## What you should do
Convert the stretch of the listing from its start through the line containing "Looking at the" into a two-column CSV with the headers instruction and response, one row per request, each value in a single quoted field with line breaks replaced by spaces. Leave the pictures out.

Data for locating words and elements

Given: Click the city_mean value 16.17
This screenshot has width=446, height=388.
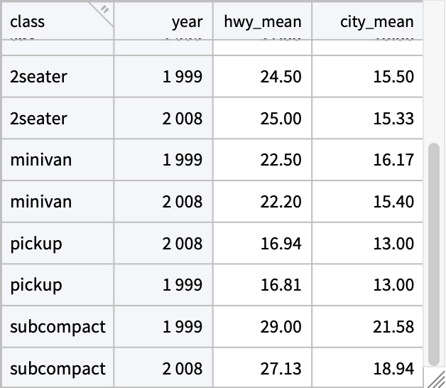Looking at the screenshot, I should coord(393,160).
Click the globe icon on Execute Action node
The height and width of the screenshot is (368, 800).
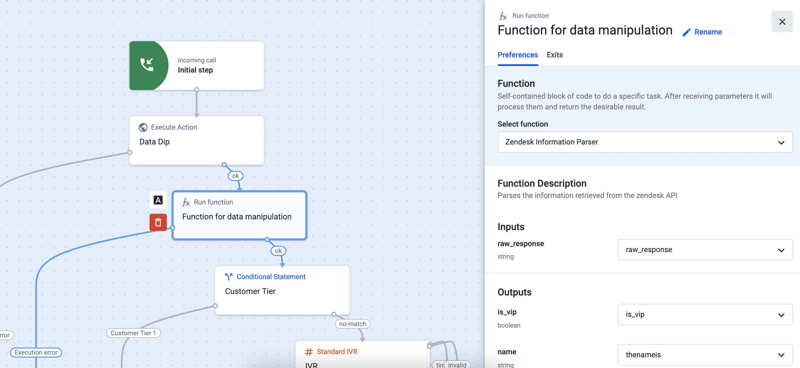pos(143,127)
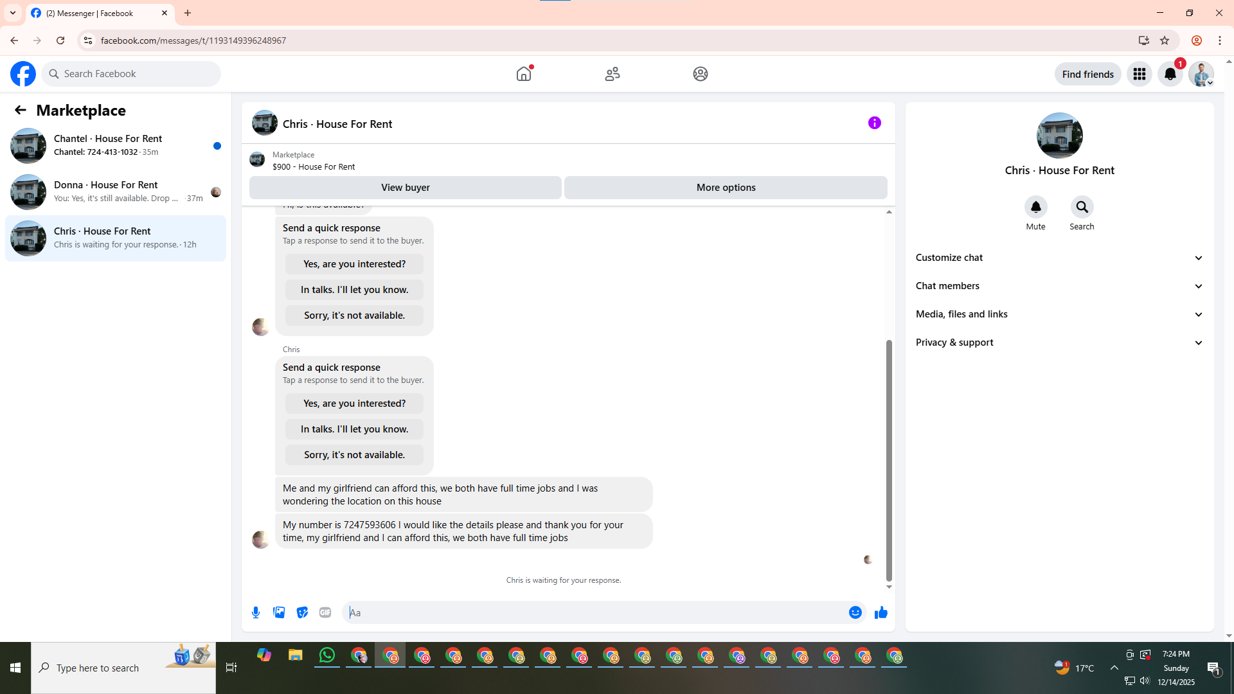Expand the Privacy & support section
This screenshot has width=1234, height=694.
tap(1059, 343)
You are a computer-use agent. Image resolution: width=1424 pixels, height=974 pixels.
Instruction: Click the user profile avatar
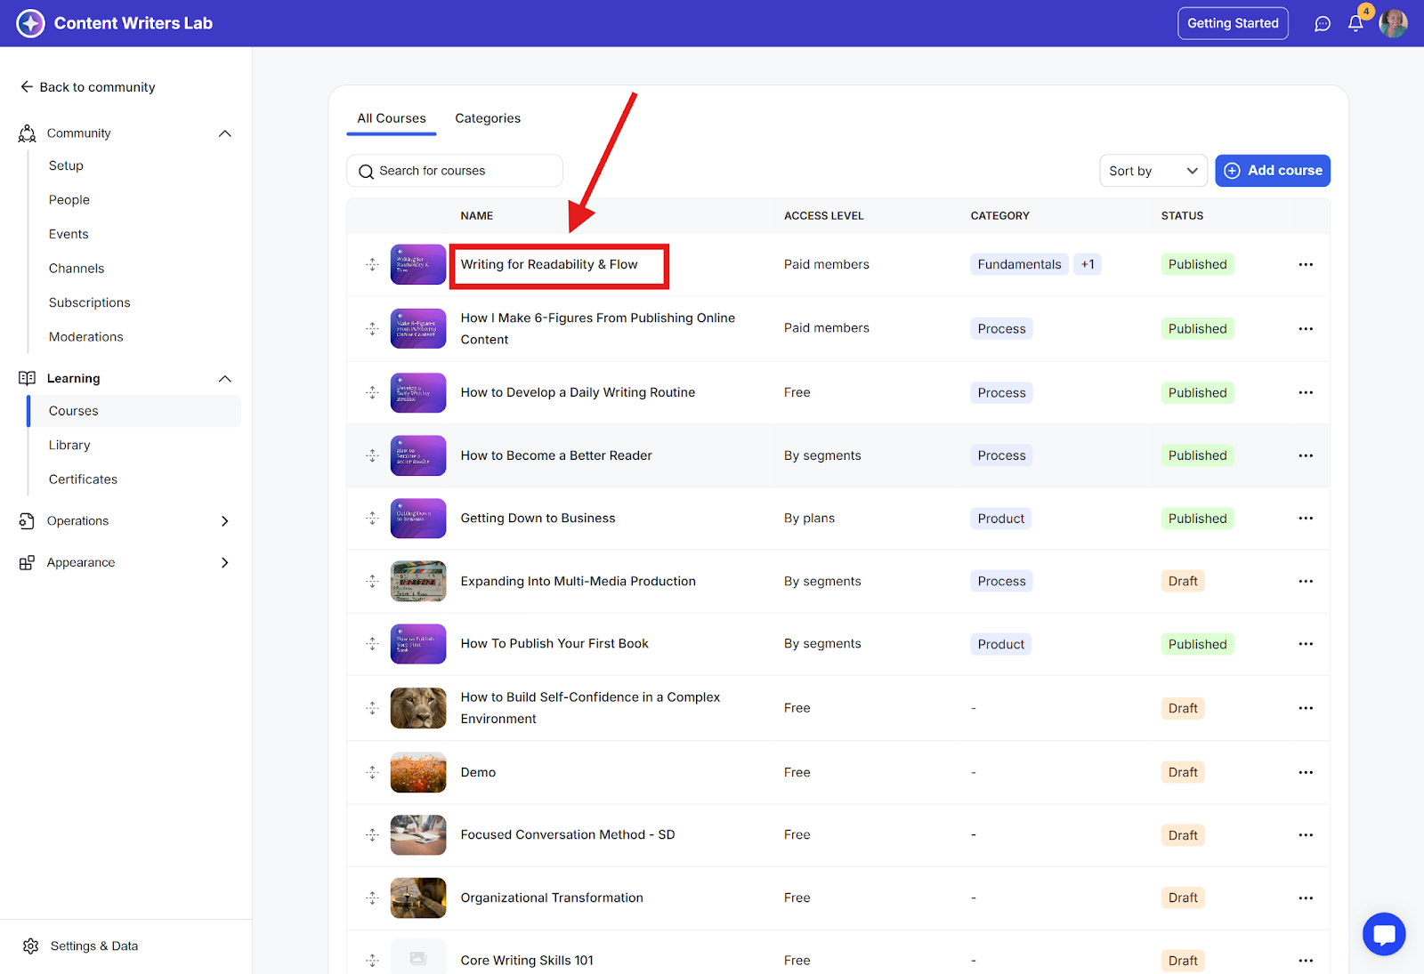click(1393, 24)
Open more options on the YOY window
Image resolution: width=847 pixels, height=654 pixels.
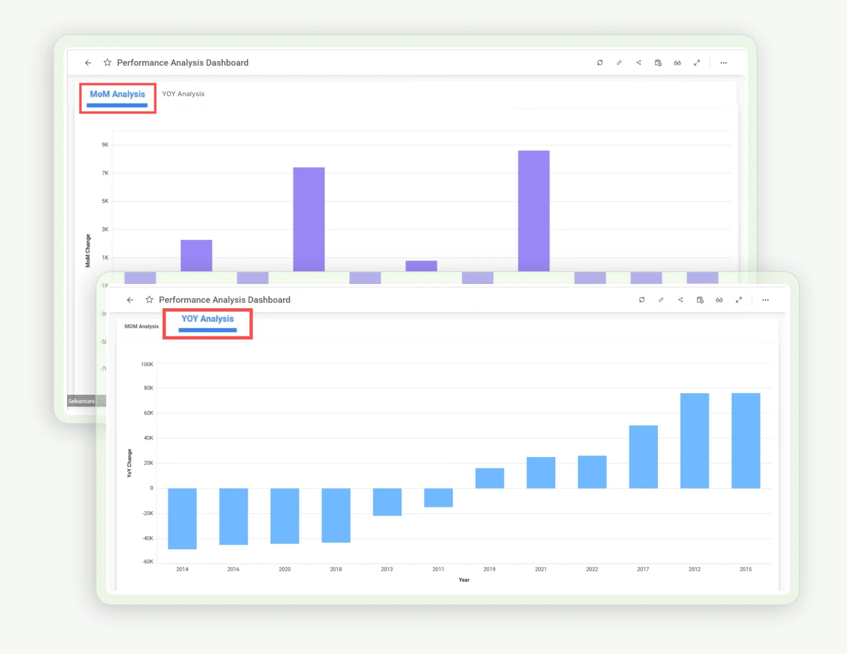pyautogui.click(x=765, y=299)
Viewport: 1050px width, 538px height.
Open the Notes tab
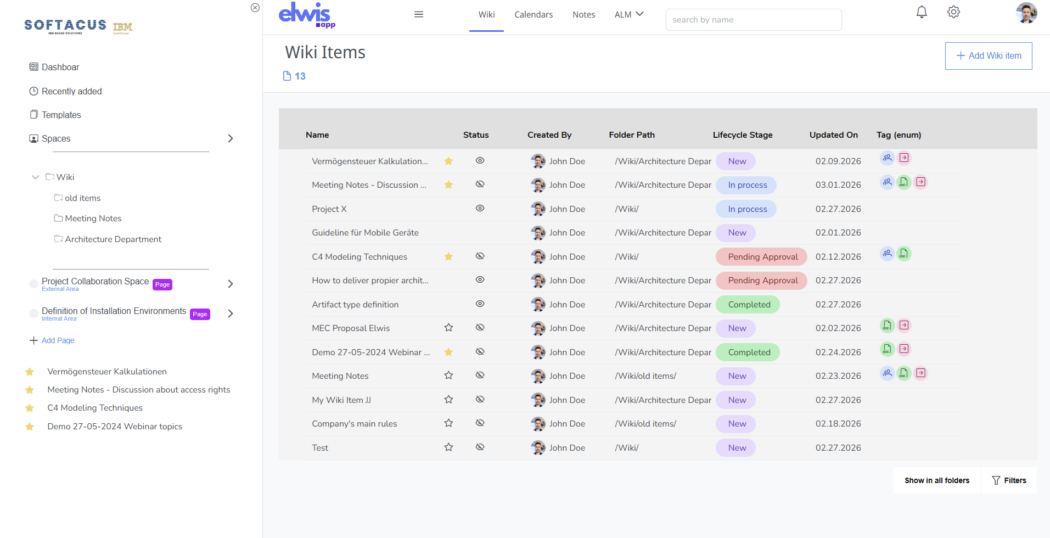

## Result of this task
instruction,response
"Given: Click the city_mean value 16.17 This screenshot has width=446, height=388.","Looking at the screenshot, I should coord(393,160)."